Action item >> The records are set out below this line. Return exactly the lines from the one containing "Given: Click the @stephenasmih" through the last, and exclude the pictures.

Saved data entries >>
Content starts
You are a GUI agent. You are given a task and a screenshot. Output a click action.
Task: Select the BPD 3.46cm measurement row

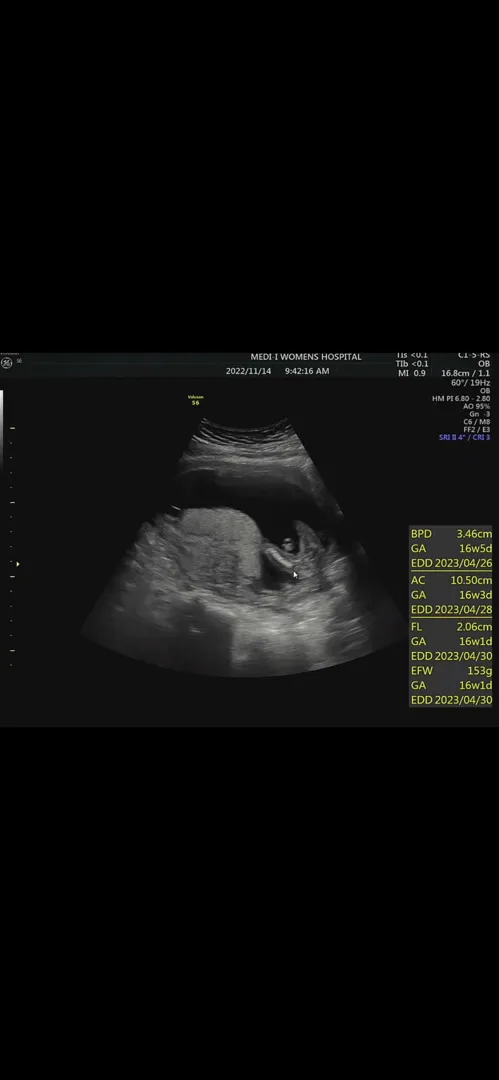[x=451, y=534]
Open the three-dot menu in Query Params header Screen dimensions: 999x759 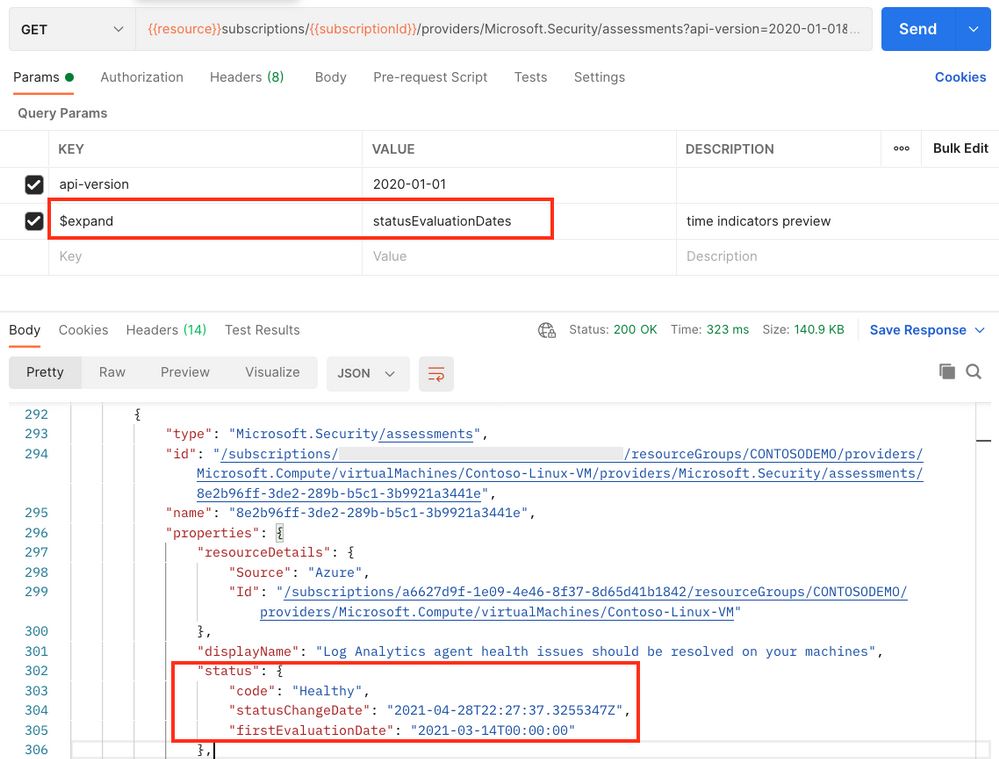(901, 148)
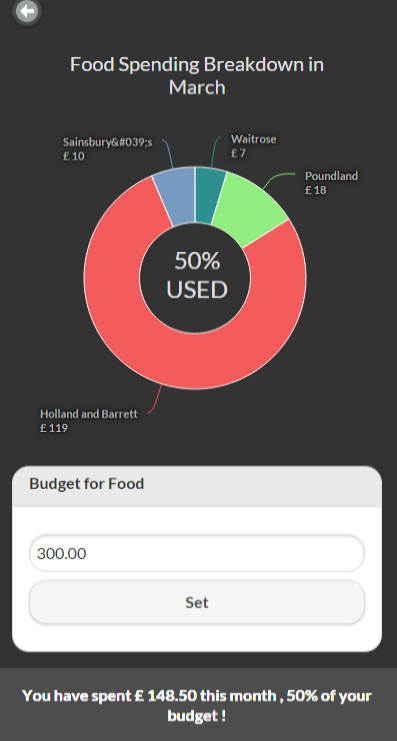Click the spent £148.50 footer message

tap(197, 705)
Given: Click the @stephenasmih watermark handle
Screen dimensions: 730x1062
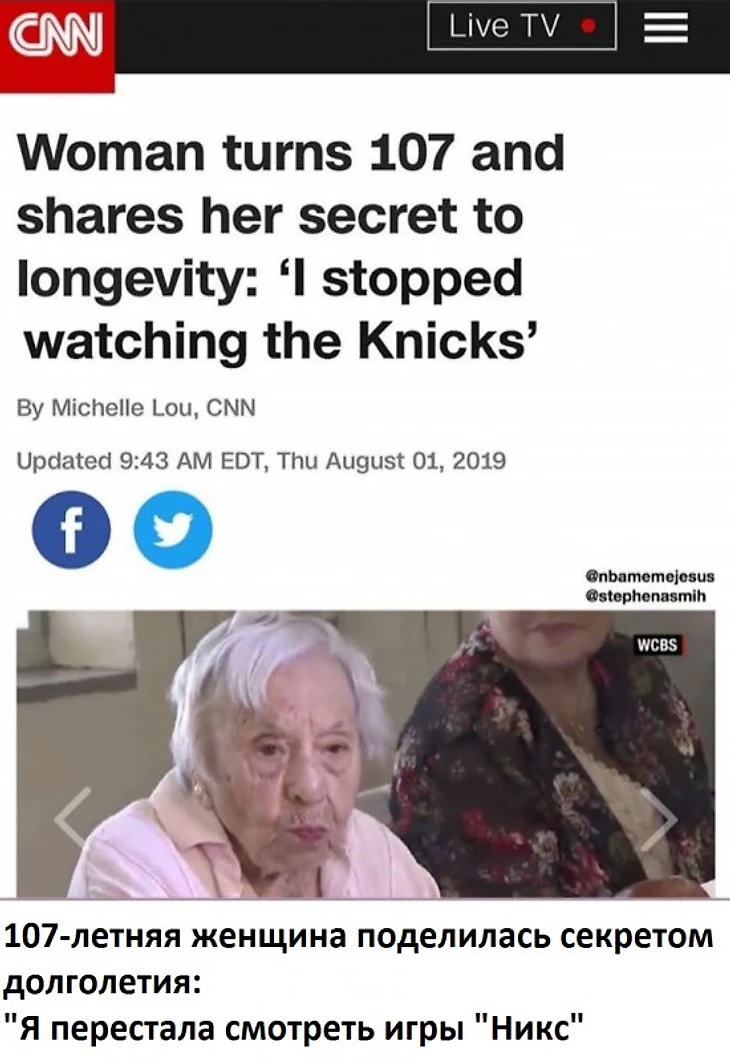Looking at the screenshot, I should 645,596.
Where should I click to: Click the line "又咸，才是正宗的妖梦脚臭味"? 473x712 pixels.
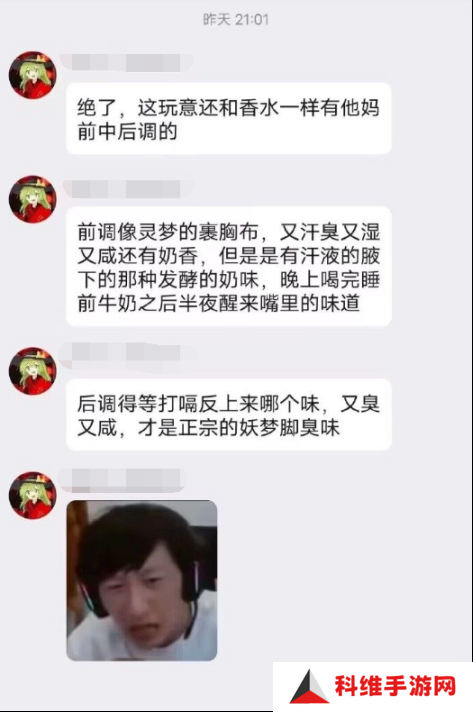pos(208,428)
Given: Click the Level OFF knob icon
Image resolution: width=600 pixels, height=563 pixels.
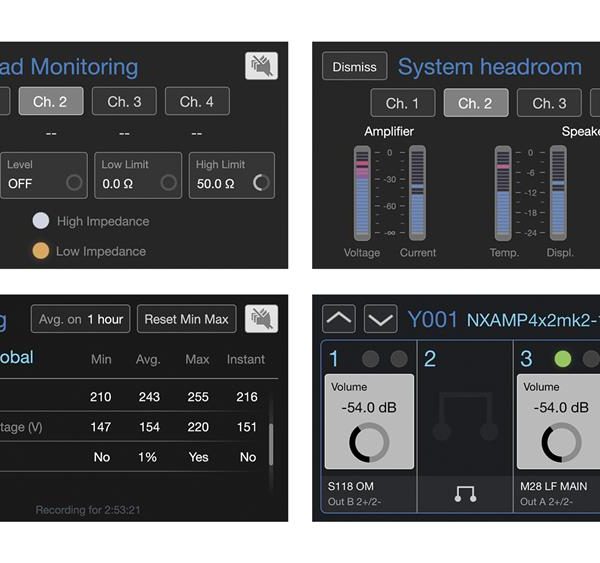Looking at the screenshot, I should point(73,183).
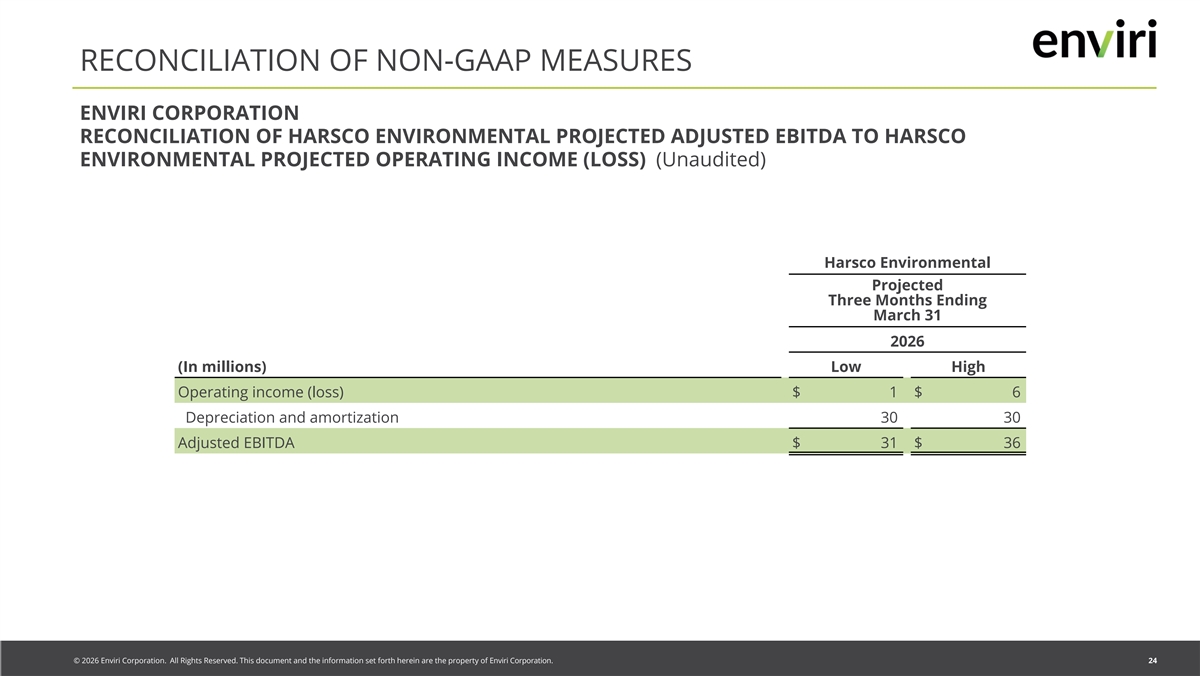Select the 'Adjusted EBITDA' row label
This screenshot has width=1200, height=676.
(x=236, y=443)
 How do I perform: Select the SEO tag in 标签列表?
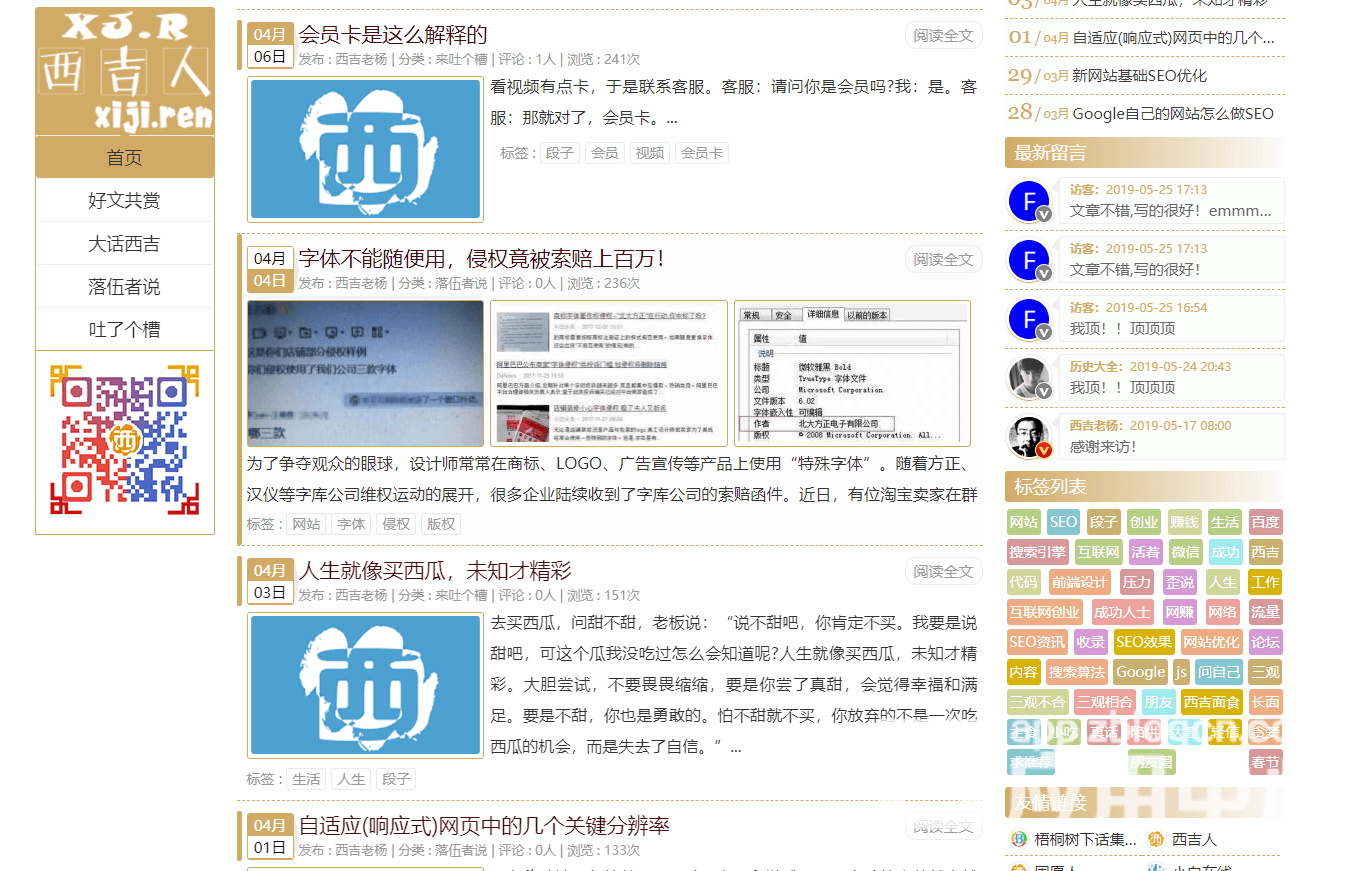pyautogui.click(x=1063, y=522)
Content ends
Task solution >>
Given: Click the @stephenasmih watermark handle
Screen dimensions: 730x1062
Looking at the screenshot, I should 645,596.
Where should I click to: Click the line "又咸，才是正宗的妖梦脚臭味"? 473x712 pixels.
pos(208,428)
Given: Click the Level OFF knob icon
Image resolution: width=600 pixels, height=563 pixels.
Looking at the screenshot, I should point(73,183).
Select the 'Adjusted EBITDA' row label
This screenshot has width=1200, height=676.
(x=236, y=443)
 How do I perform: Select the SEO tag in 标签列表?
pyautogui.click(x=1063, y=522)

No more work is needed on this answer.